Importance of Historical Data
- Trend Analysis: Understanding historical data helps in recognizing patterns that can lead to business innovations.
- Cost Management: Storing unnecessary historical data can incur costs related to storage and resource allocation.
- E.g., database space requirements and the need for employee resources to manage the data.
Audit Trail and Data Integrity
- Audit Trail: A step-by-step record of changes made to data, crucial for maintaining data integrity.
- Validation Requirements: It is essential to validate the requirements for storing historical data with users, ensuring data relevance and necessity.
Designing Models for Historical Data
Challenges in Modeling
- Normal Form Violation: Simply storing previous salary amounts can lead to multivalued attributes, which violates First Normal Form (1NF).
- Employee Salary Tracking: One approach involves storing current salary and optional end dates for salaries, ensuring an employee has only one current salary.
Modeling Rental History
- Jewelry Rental Example: A jewelry store rents items (e.g., necklaces) to movie stars. To effectively track rental history, a many-to-many (M:M) relationship between the entities JEWELRY PIECE and MOVIE STAR should be established.

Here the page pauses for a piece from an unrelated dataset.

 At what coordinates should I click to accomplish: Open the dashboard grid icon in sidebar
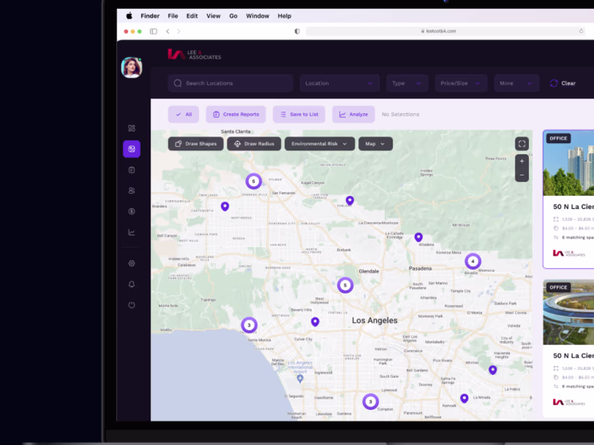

- Intersection Entity: This M:M relationship must be resolved with an intersection entity, such as RENTAL HISTORY, which tracks attributes like rental date and date returned.
Unique Identifiers (UIDs)
- UID Importance: The UID for RENTAL HISTORY must ensure unique combinations of movie star IDs, jewelry piece codes, and rental dates to prevent duplicate entries.
- Example: If Scarlet Johansson rents the Princess necklace, she cannot rent it on another date simultaneously.

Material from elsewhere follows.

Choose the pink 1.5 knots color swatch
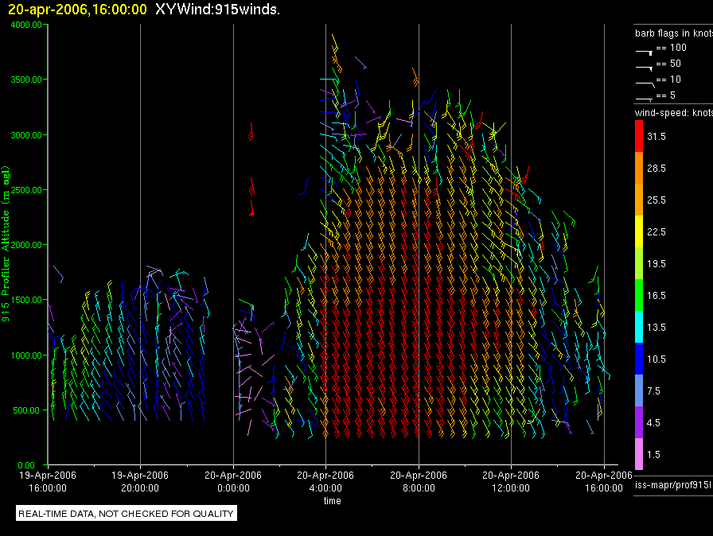Viewport: 713px width, 536px height. pyautogui.click(x=638, y=454)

- Example 2: Different movie stars can rent the same jewelry piece on different dates, as long as the combinations of IDs and dates are unique.
Conclusion and Key Learning Points
- Historical Data Necessity: Understand the need to track data that changes over time.
- Constructing ERD Models: Learn to construct Entity-Relationship Diagrams (ERDs) that incorporate elements reflecting data changes over time.
- Choice of UID: Identify and justify the selection of UIDs for entities storing historical data.
Key Terminology
- Audit Trail: A detailed log of data changes to maintain a clear path of historical modifications.
- Historical Data: Data that reflects changes over a certain period, crucial for analysis and reporting.